Preguntas incómodas
La gente quiere saber. Es un frenesí de radios, de periódicos, de móviles, de Internet, hasta de televisión. Nunca, en este país, parece haber interesado más la política internacional. Nunca habíamos percibido cómo lo global nos afecta con tanta fuerza. No recuerdo que tantos, a la vez, se hicieran -nos hiciéramos- tantas preguntas de difícil, si no imposible, respuesta. Preguntas urgentes, sobre el presente y el futuro inmediato; preguntas abiertas e impacientes. Preguntas que se abren en todas direcciones, pero, sobre todo, hacia el mundo global que nos penetra con todas las consecuencias. Preguntas propias de un mundo interconectado, para bien y para mal. ¿Quién tiene claves suficientes y fiables para responderlas?
La gente exige saber. Sobre todo los jóvenes. Ellos son impacientes, lógicamente no conocen el largo plazo. Cuando les digo que mi generación aún está intentando averiguar quién mató a Kennedy en 1962 y que la mejor respuesta a ese magnicidio la han dado algunos novelistas -como James Ellroy en Seis de los grandes y Norman Mailer en Oswald- les cuesta entenderlo y, con una burlona sonrisa, su condescendencia muestra un sentimiento de desprecio a una colectiva incompetencia y falta de interés por la verdad. No les falta razón. Aunque desconfiada, mi generación calló ante las mentiras que se contaron, las confundimos con la verdad y dejamos pasar la exigencia de conocer la historia. Nos acomodamos a esa idea perniciosa de que la verdad siempre quedará oculta tras mentiras oficiales porque así es la vida.
Las nuevas generaciones, tan vapuleadas, no parecen aceptar -lo vemos estos días con virulencia-, resignarse a no saber qué pasó de verdad en Madrid, cómo cuenta la lucha global, qué papel tiene en todo esto lo que Manuel Castells llama "economía criminal", cuál ha sido y es el juego de los políticos locales o globales. También exigen luz en las zonas oscuras de las cloacas de la seguridad. Estas generaciones, educadas por medios de comunicación que alardean de introducirse en cabezas y vidas ajenas, exigen su derecho a la transparencia total. Sienten que forman parte de una nueva realidad: la opinión pública global, aquella que surgió con la guerra de Irak, hace un año.
Hacen bien, aunque son consecuentes con la demagogia que les ha rodeado por todas partes.
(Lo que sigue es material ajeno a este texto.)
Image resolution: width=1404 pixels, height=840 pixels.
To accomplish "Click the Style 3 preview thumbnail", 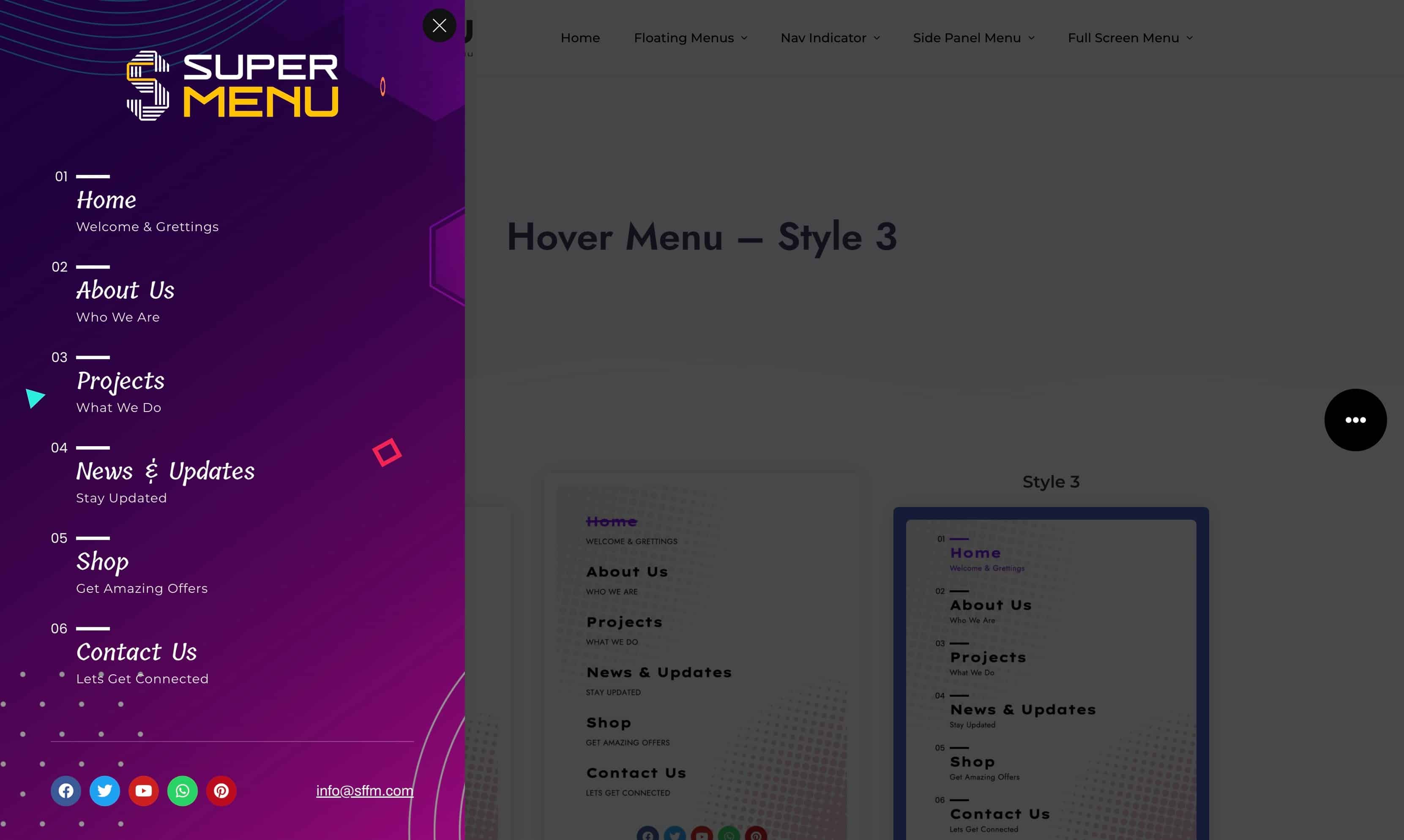I will coord(1050,674).
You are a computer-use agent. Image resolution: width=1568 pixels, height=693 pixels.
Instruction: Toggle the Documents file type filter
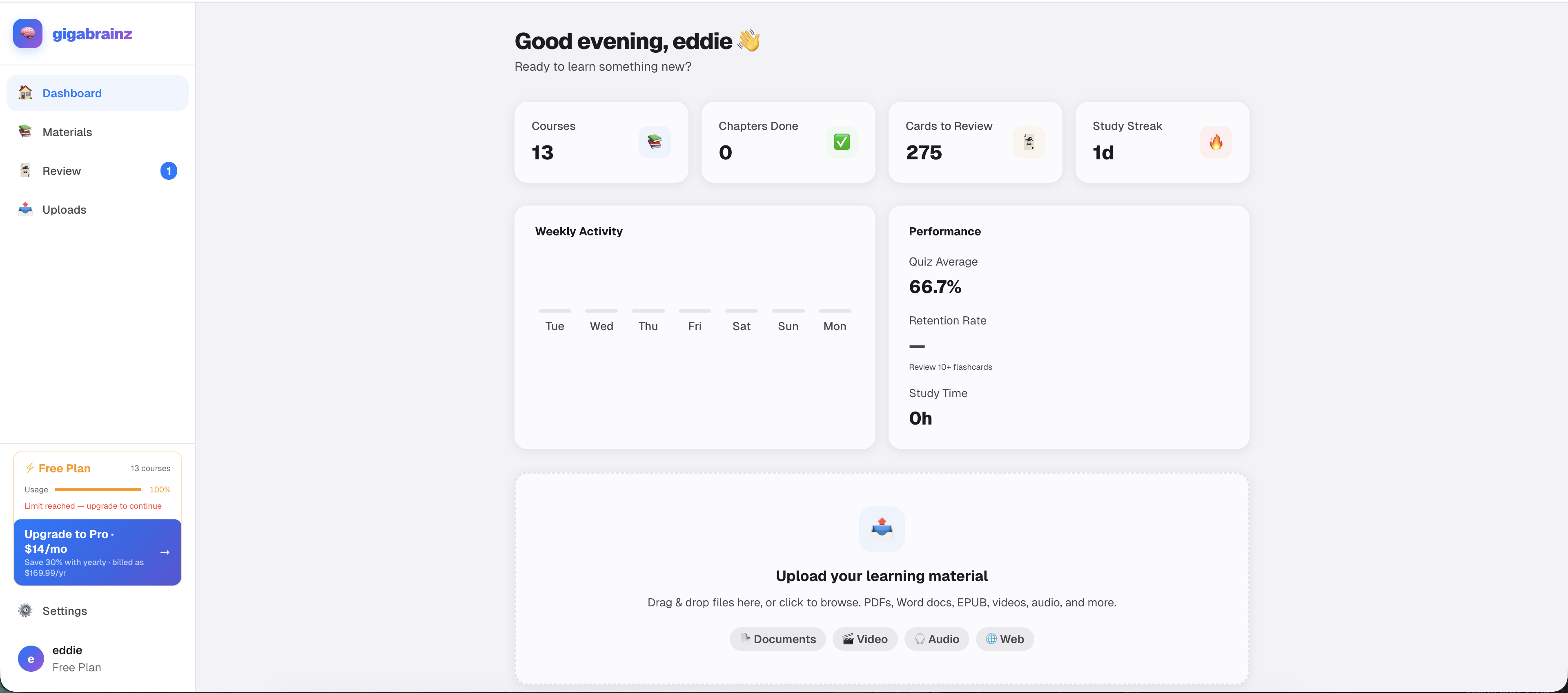coord(777,639)
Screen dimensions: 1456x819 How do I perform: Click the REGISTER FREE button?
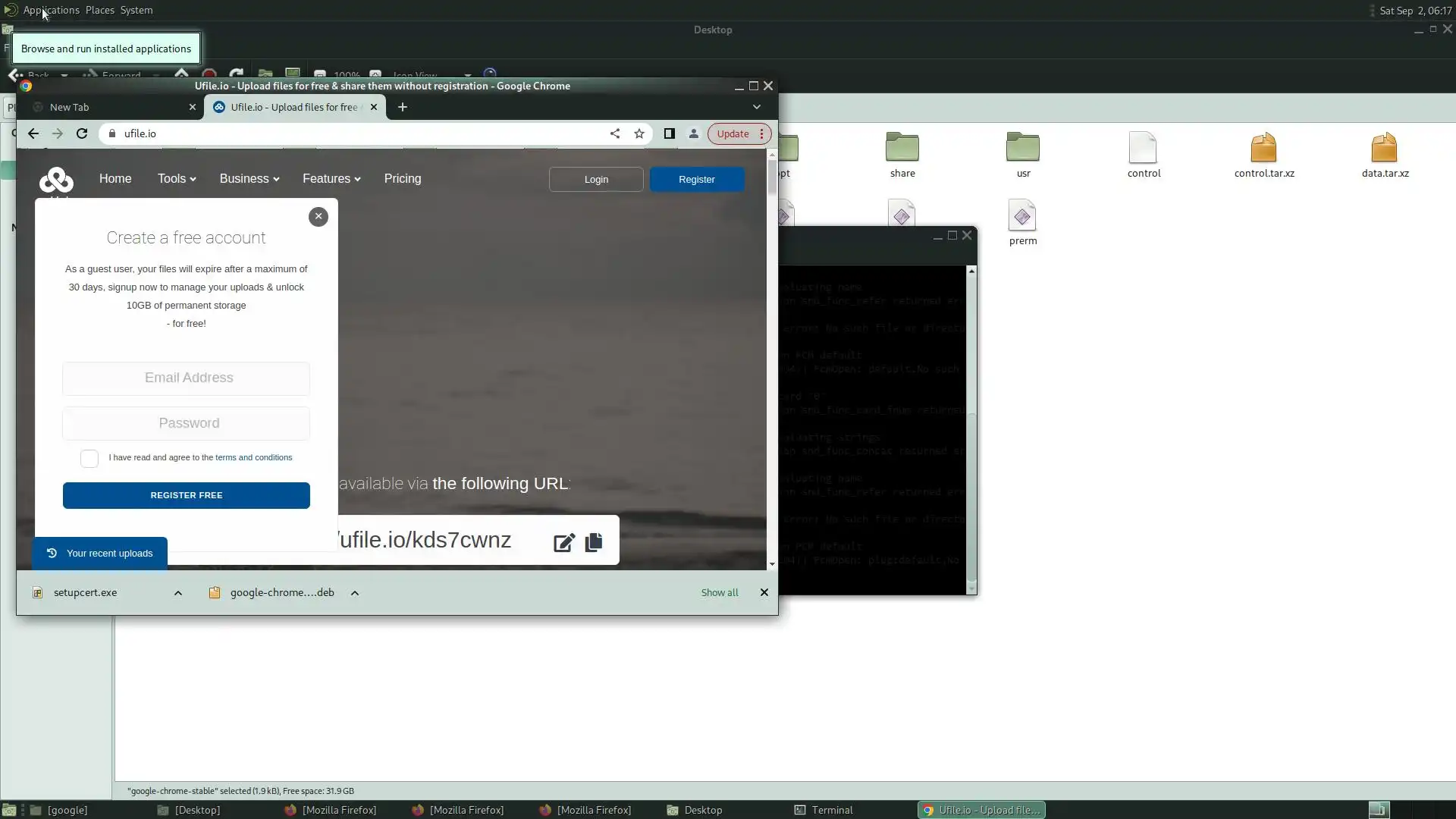tap(186, 495)
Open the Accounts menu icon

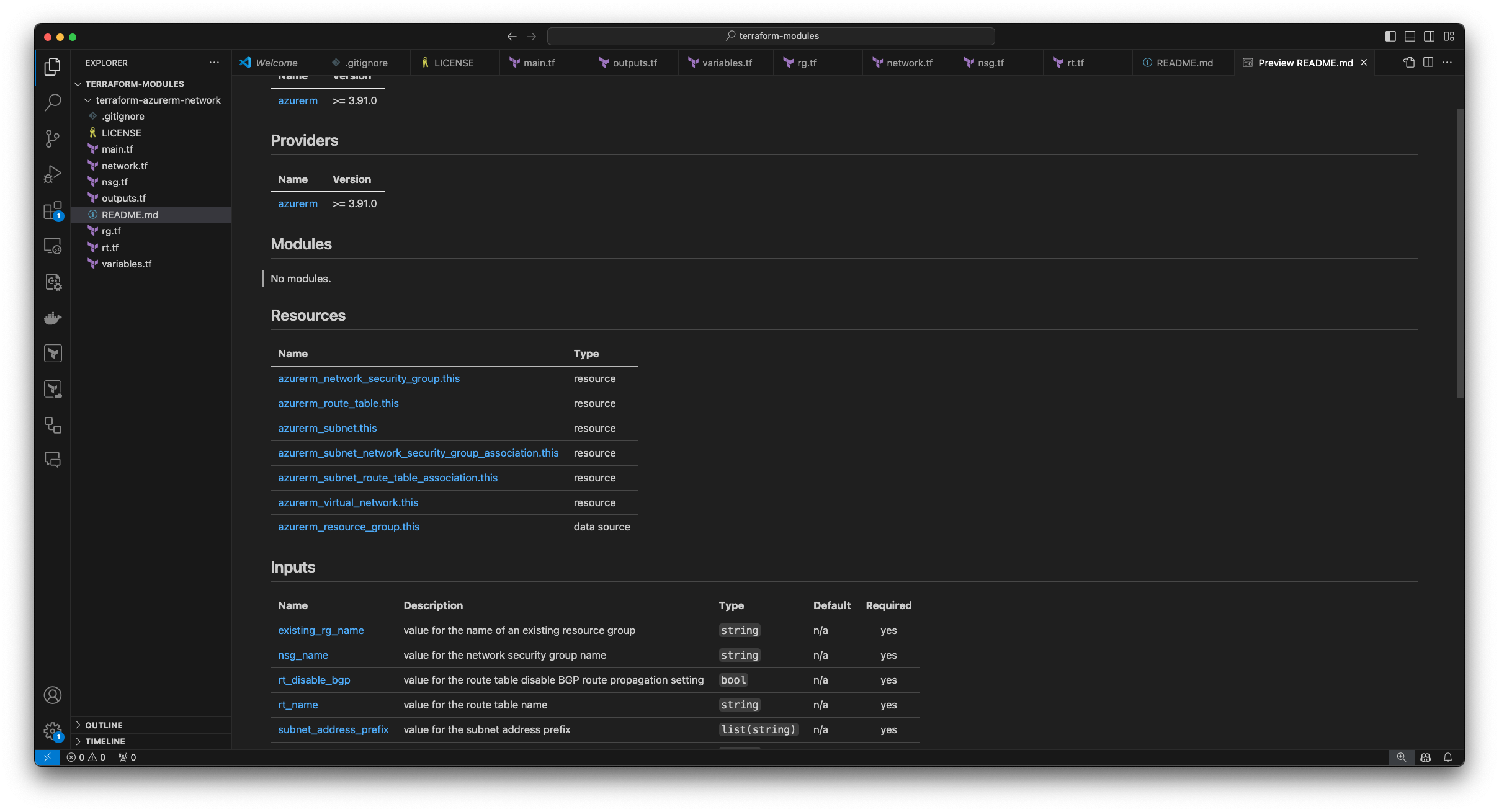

Las preguntas que hoy nos hacemos todos nunca aceptarán esperar a que se publique en España la última novela de John Le Carré -Absolute friends- sobre los nudos del terror y la mentira, y no se consolarán con la recomendación sofisticada de leer el recién aparecido y excelente ensayo de John Gray Al Qaeda y lo que significa ser moderno (Paidós), aunque muchos de los que preguntan debieran leerlo para entender mejor nuestro complicado mundo.
Queremos saber para entender y ejercer nuestra condición humana. Y esto tan sencillo, paradójicamente, resulta cada día más complicado. El guirigay de mentiras, intoxicaciones, opiniones insolventes, datos falsos e interpretaciones interesadas no ayuda a distinguir lo real de lo virtual, lo cierto de lo imaginario, el documento de la novela. Ésta es la gran paradoja de un mundo marcado por la comunicación: permite la mayor transparencia y, a la vez, la mayor opacidad en medio de una avalancha de mensajes. Ésta es la nueva guerra: aquella que instala en nuestras cabezas la permanente sospecha, la cábala, la especulación.
André Fontaine, entonces director de Le Monde, me habló, hace tiempo, de su nostalgia de una época en la que los políticos, al tener respeto por la verdad, nos respetaban a nosotros, los ciudadanos. Ésa vuelve a ser hoy la cuestión, al menos en esa España que pregunta. Pero parece que lo que se ve cuando se tiene el poder político resulta tan inexplicable y aterrador que, en el mejor de los casos, enmudecen. O nos prohíben hasta las preguntas.